* [Exercise requirements]: Transcribe every record as it stands and set the images aside.

***** Extracted data

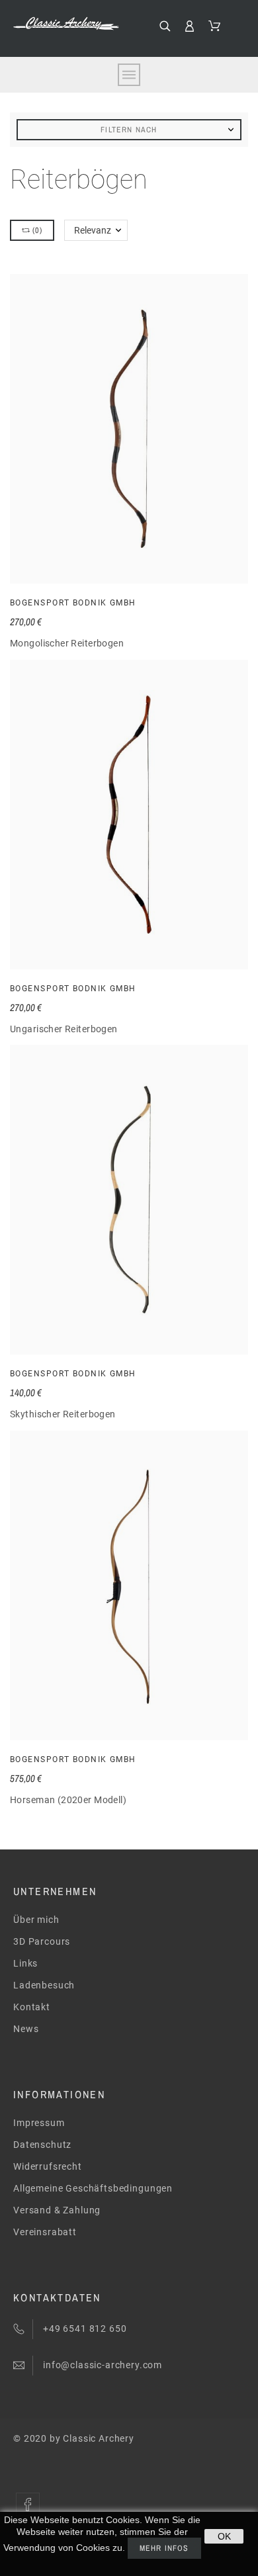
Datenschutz (42, 2144)
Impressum (39, 2122)
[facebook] (28, 2504)
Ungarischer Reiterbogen (64, 1029)
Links (25, 1963)
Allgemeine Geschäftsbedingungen (93, 2188)
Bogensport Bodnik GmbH (73, 602)
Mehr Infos (164, 2548)
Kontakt (31, 2007)
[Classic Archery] (66, 23)
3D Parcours (41, 1941)
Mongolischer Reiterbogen (67, 643)
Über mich (36, 1919)
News (25, 2028)
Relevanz (92, 230)
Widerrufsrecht (47, 2166)
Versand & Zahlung (57, 2210)
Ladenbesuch (44, 1985)
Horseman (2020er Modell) (68, 1800)
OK (224, 2536)
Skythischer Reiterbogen (63, 1414)
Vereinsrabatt (45, 2232)
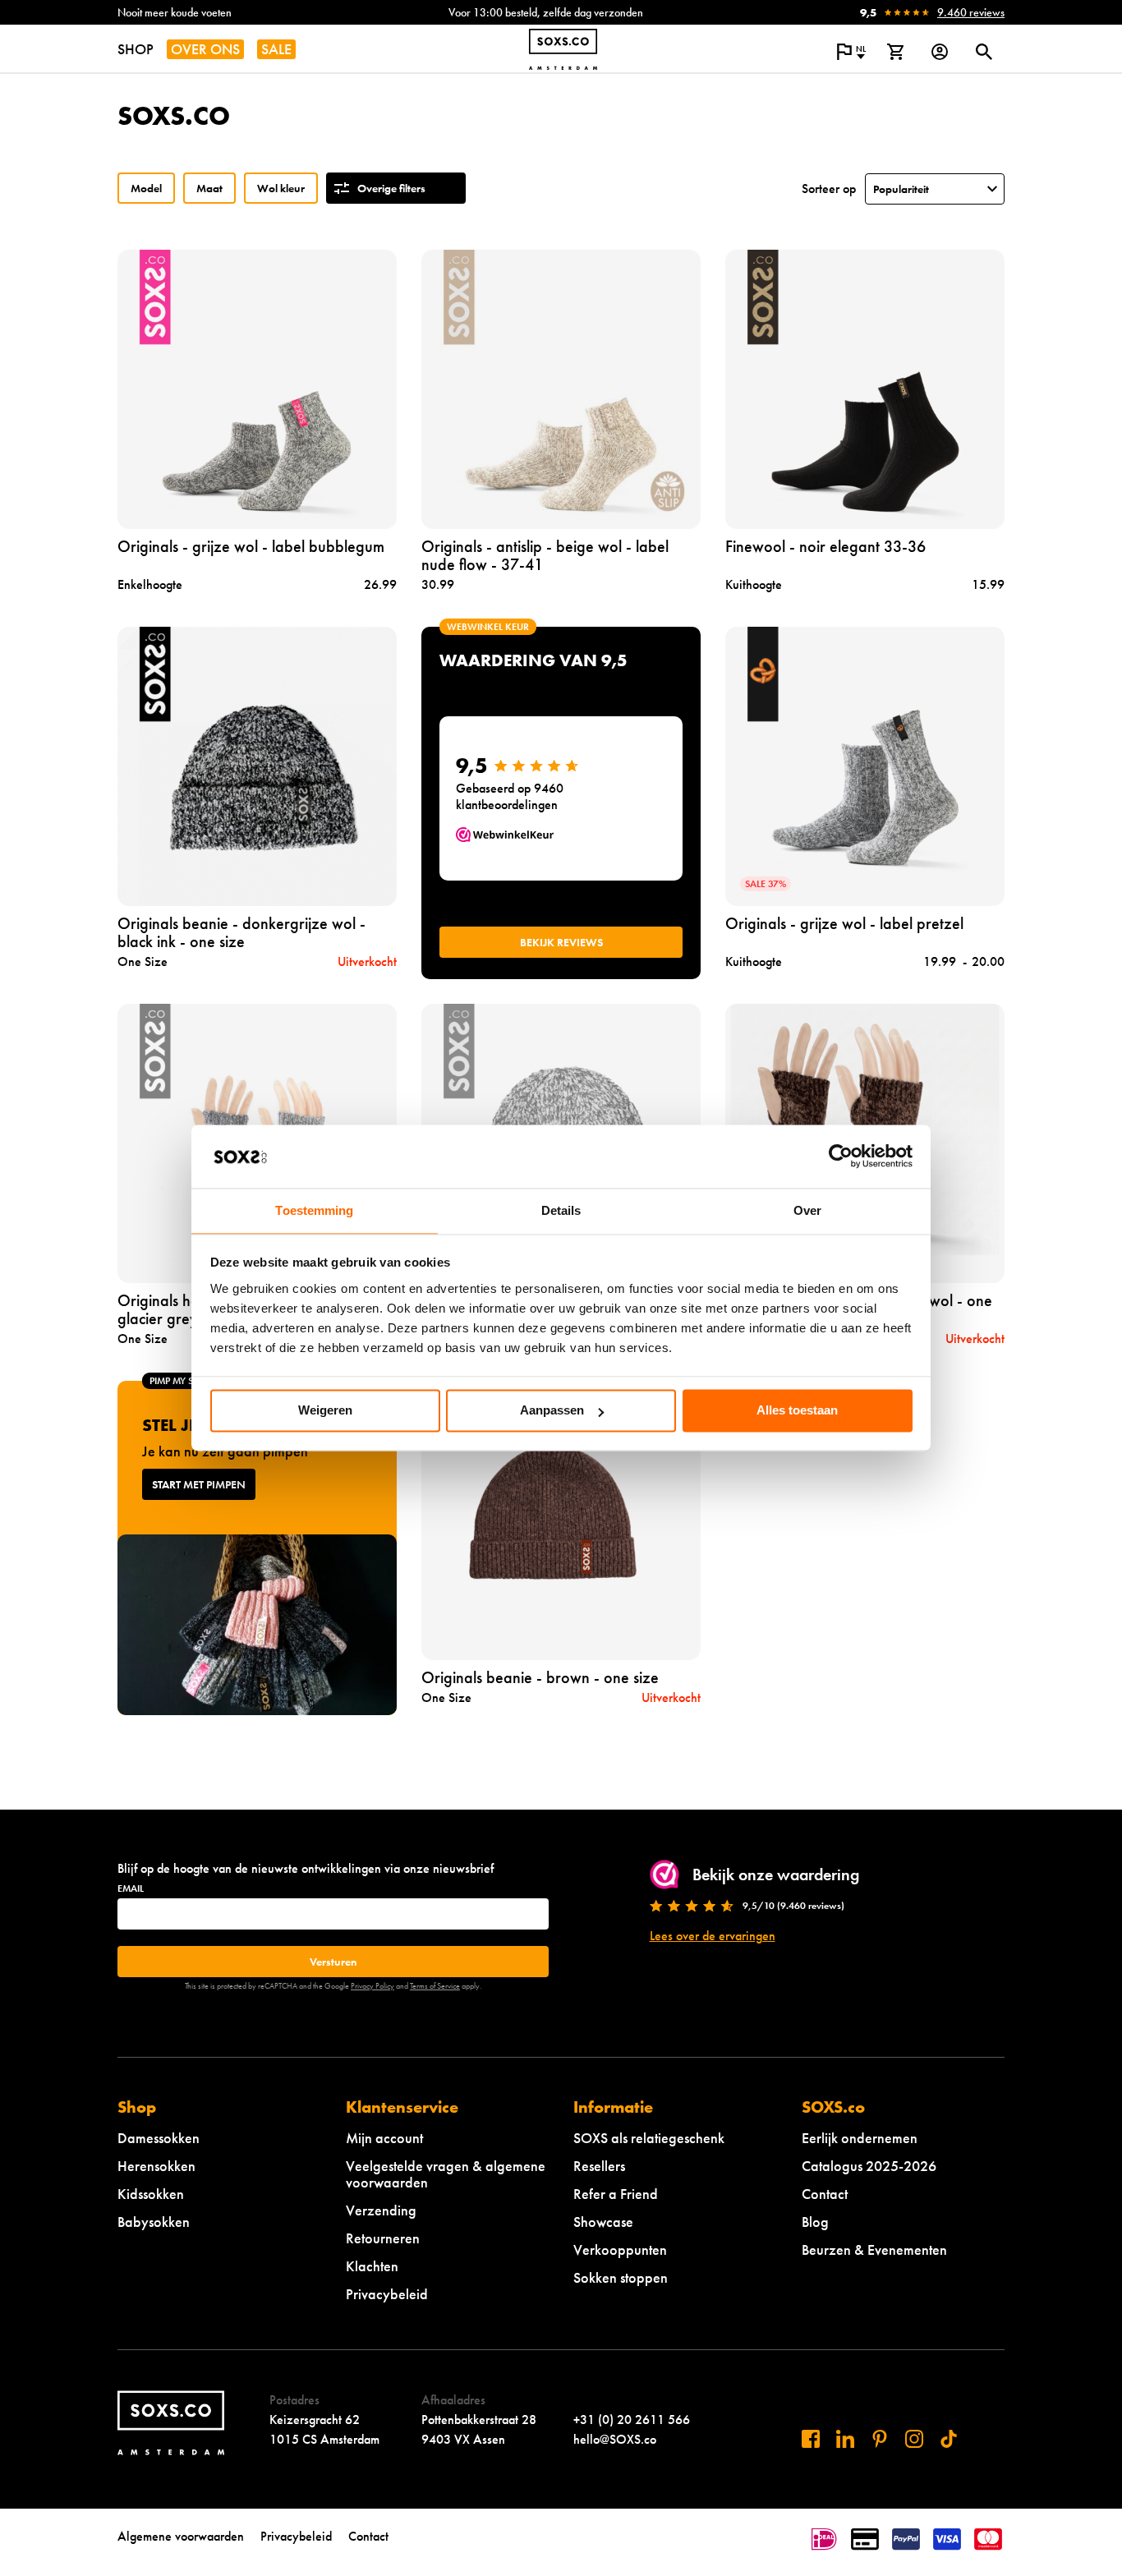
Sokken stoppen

**********

* [The completed task]:
Datenschutz (42, 2144)
Impressum (39, 2122)
[facebook] (28, 2504)
Ungarischer Reiterbogen (64, 1029)
Links (25, 1963)
Allgemeine Geschäftsbedingungen (93, 2188)
Bogensport Bodnik GmbH (73, 602)
Mehr Infos (164, 2548)
Kontakt (31, 2007)
[Classic Archery] (66, 23)
3D Parcours (41, 1941)
Mongolischer Reiterbogen (67, 643)
Über mich (36, 1919)
News (25, 2028)
Relevanz (92, 230)
Widerrufsrecht (47, 2166)
Versand & Zahlung (57, 2210)
Ladenbesuch (44, 1985)
Horseman (2020er Modell) (68, 1800)
OK (224, 2536)
Skythischer Reiterbogen (63, 1414)
Vereinsrabatt (45, 2232)
Sokken stoppen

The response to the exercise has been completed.